Il y a donc un enjeu psychique majeur à cet endroit. D’ailleurs, le mouvement de dégafamisation coïncide clairement, pour moi, avec un mouvement lié à mon travail analytique, qu’on pourrait nommer « décroissance de soi », et qui consiste (je résume à la serpette) à s’accepter finie, vulnérable, incapable, limitée… En me « complétant » des outils précités, j’ai sans doute entretenu ma propre illusion de pouvoir maîtriser le temps, voire d’accéder à une forme… d’ubiquité. Rien que ça.

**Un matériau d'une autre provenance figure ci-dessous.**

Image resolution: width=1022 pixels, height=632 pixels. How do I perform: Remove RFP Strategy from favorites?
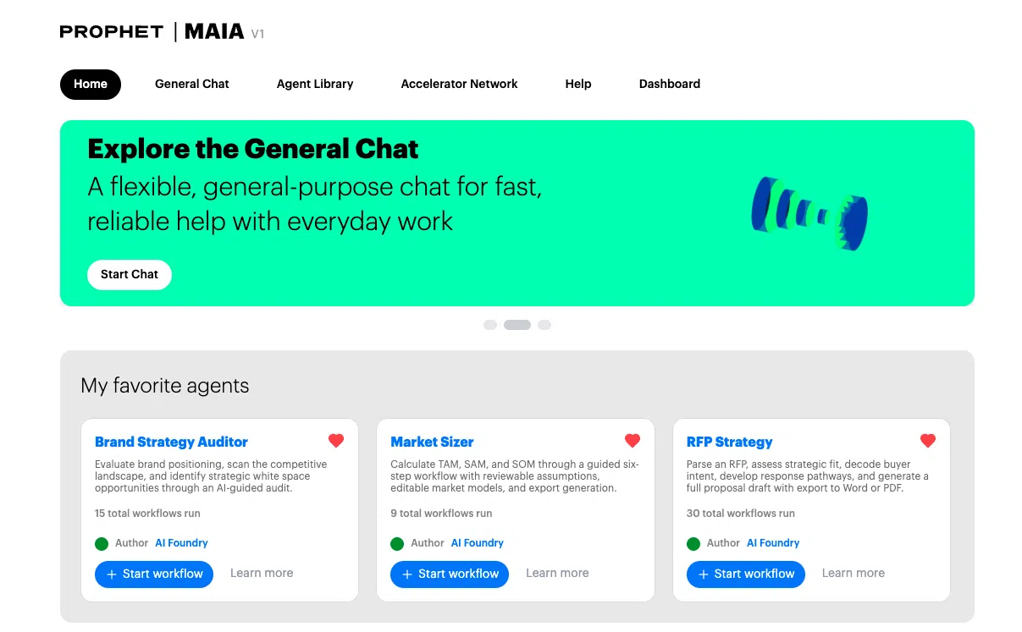927,440
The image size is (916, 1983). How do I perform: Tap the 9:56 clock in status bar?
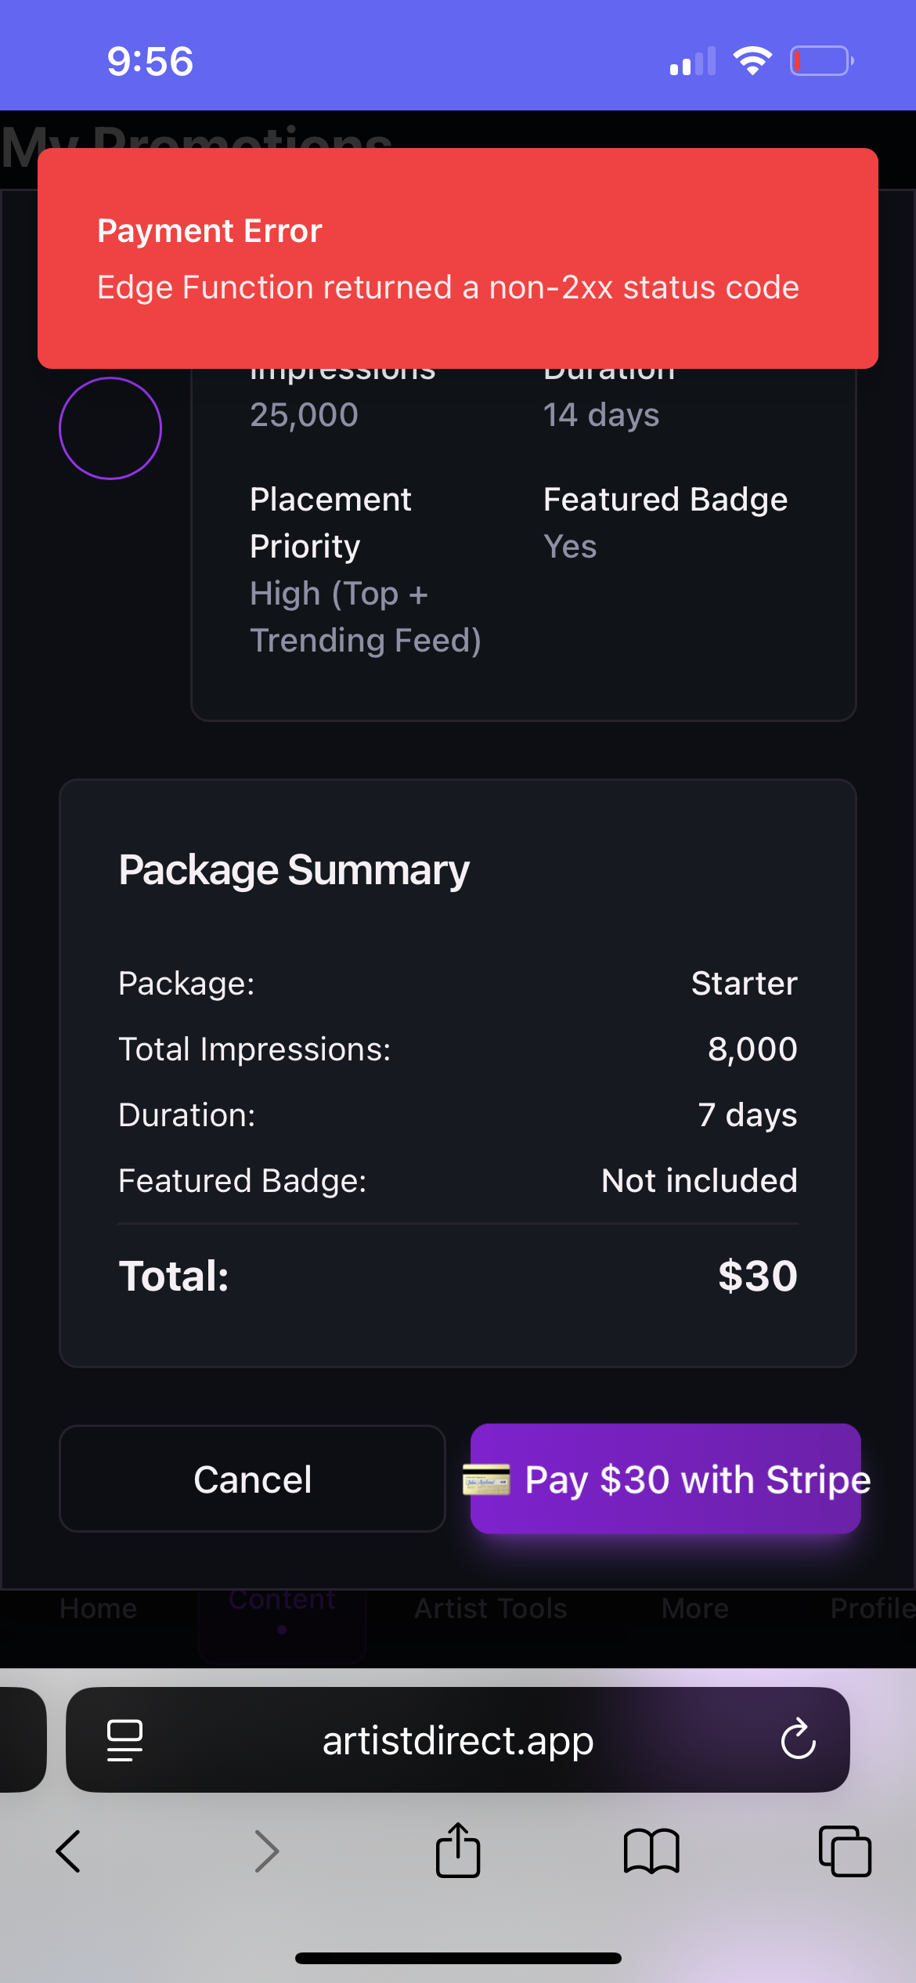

Vous comprenez mieux pourquoi je disais au début de ce billet que mon cœur se réfugie dans un coin de ma poitrine, et mon estomac de retourne sur lui-même à l’idée de ce Grand Renoncement ? Un peu comme si vous demandiez à Harry Potter de rendre sa cape d’invisibilité et sa baguette supermagique, et de continuer sa vie comme avant !
Là où mes préoccupations nombrilistes, autrement appelées mon expérience subjective, s’articulent avec le reste du monde, c’est à l’endroit où cela soulève aussi d’importantes questions philosophiques et politiques : Faut-il que les individus s’adaptent à tout prix au monde qui les entoure, quelles que soient leurs capacités ? Si la justice sociale implique d’offrir aux humains de quoi compenser leurs vulnérabilités, que vise-t-on exactement ? Une vie agréable et libre, ou une vie de labeur et de (quête de) performance ? Et qui fournit les outils, notamment technologiques, qui permettent ces compensations ? De qui et de quelles machines dépendent alors les humains ?
Ça fait pas mal de questions pour ce soir. Je vous propose de laisser reposer tout ça jusqu’à la semaine prochaine… Enfin moi c’est ce que je vais faire en tout cas.
D’ici là, amusez-vous bien des pertes monstrueuses des copains d’Elon et Donald (tant qu’on arrive encore à rigoler…).